Tuesday, 22 March 2011

The independent panel on forest policy

It’s good to be wrong sometimes! I mentioned, in a previous blog, that the proposed forestry panel was going to comprise just 5 people. This turns out not to be the case – in fact it will consist of 12. I had heard that it would be only 5 “somewhere” and had simply passed this on in my blog. This goes to show that I should always check back to an original reference rather than re-stating hearsay!

So – I was wrong, it is 12 people not 5 (or did someone change their mind somewhere!). However, this is good news as a panel this size is far more likely to cover a range of interests. It is also good news that key NGOs are represented, and I’m particularly pleased that Steph Hillbourne (CEO of the Wildlife Trusts National Office) is on the panel.

Some, however, have mixed feelings about the make up of the panel. And some grass-roots campaign bodies are less than happy with NGOs being there at all. They feel that these same NGOs were not active in opposing the government’s plans to dispose of the public forest estate and in effect have put themselves into position to “cherry-pick” the best sites for themselves. My view is that this is unfair; the NGOs were pretty active, although not as visible as some of the grass-roots campaigns, and are certainly not there top facilitate a government sell-off.

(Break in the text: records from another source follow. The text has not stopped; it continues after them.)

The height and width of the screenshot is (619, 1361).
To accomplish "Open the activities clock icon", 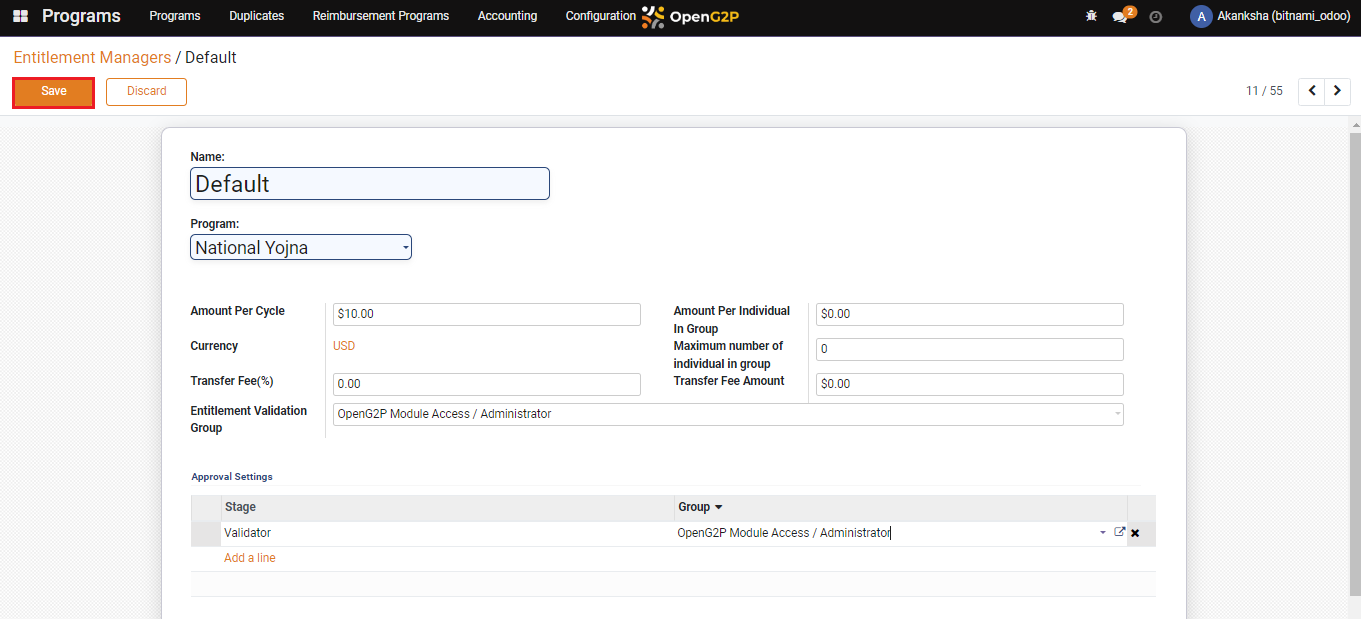I will pyautogui.click(x=1156, y=17).
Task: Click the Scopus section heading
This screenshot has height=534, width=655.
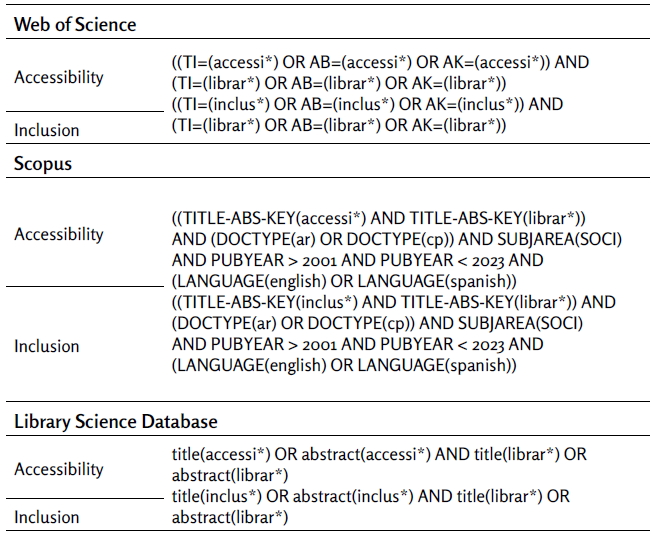Action: click(x=43, y=164)
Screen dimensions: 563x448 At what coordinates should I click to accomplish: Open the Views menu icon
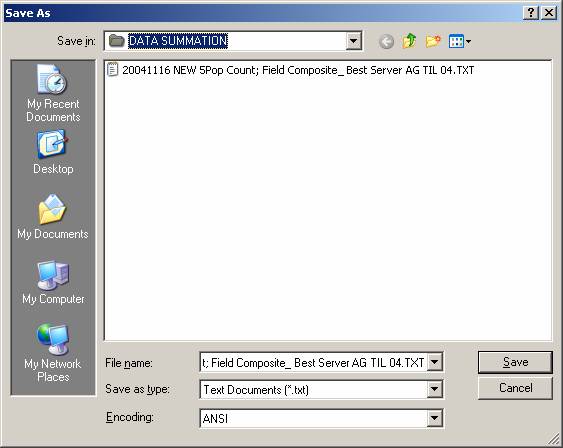click(460, 41)
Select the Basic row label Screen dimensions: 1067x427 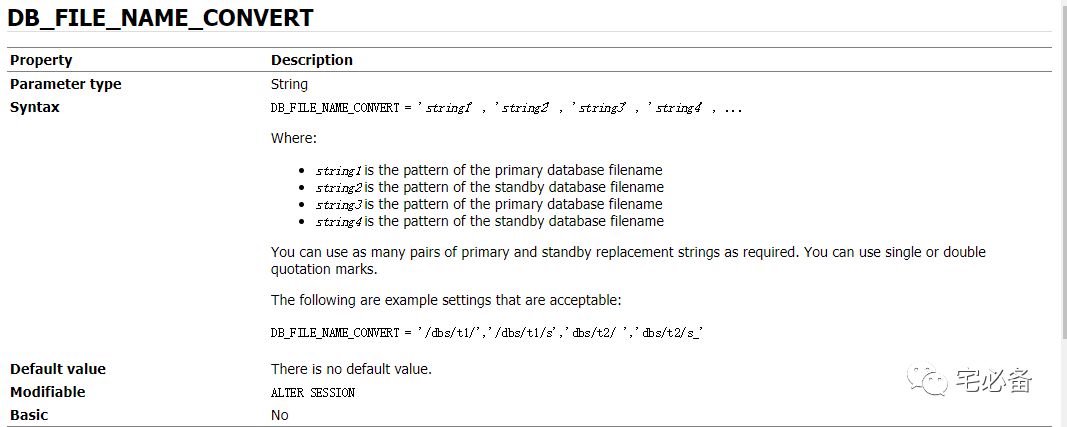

Nevertheless, it is a fair point that there is no representative from these grass-roots campaigns. With a panel of 12 it should be expected that at least someone from an on the ground campaign should be there. The representatives who are there need to bear this in mind. If local campaigns are not represented then at least us in the NGOs should be prepared to pass on their views.

I was reminded of this in an excellent example of local action in Friston Forest, Sussex, last weekend. A local group (Keep Our Forests Public) organised a rally and walk around the forest. Nearly 100 people turned up and we were fortunate to hear an impassioned, principled talk from Dave Bangs (who fronts the group) and a valuable overview from Kate Ashbrook (Chair of the Open Spaces Society). I felt particularly privileged to be asked to speak – bearing in mind that some there felt let down by the NGOs. No doubt some still feel that we have not been principled enough in our stance but I do hope that campaigns like this will realise that Steph, and other NGO reps on the panel, will be doing their best to get the best outcome for the nations estate.

It was a great day out in a site that is an excellent example of how a partnership in a forest can deliver great multiple public benefits. This is a privately owned site, managed by the FC and with a small area managed by us at the Sussex Wildlife Trust – so government, non-government and private all working together. It’s just the sort of partnership that should become “normal” in a positive new approach for the Forestry Commission.

1 comment:

hen said...

Really enjoyed reading about your day at Friston and watching the videos of yours, David & Kates speeches.

Couldn't agree more that partnerships are the way forward and the model, you have shown works at Friston, is a great example.


p.s. Not hearsay, they changed their mind... thank goodness!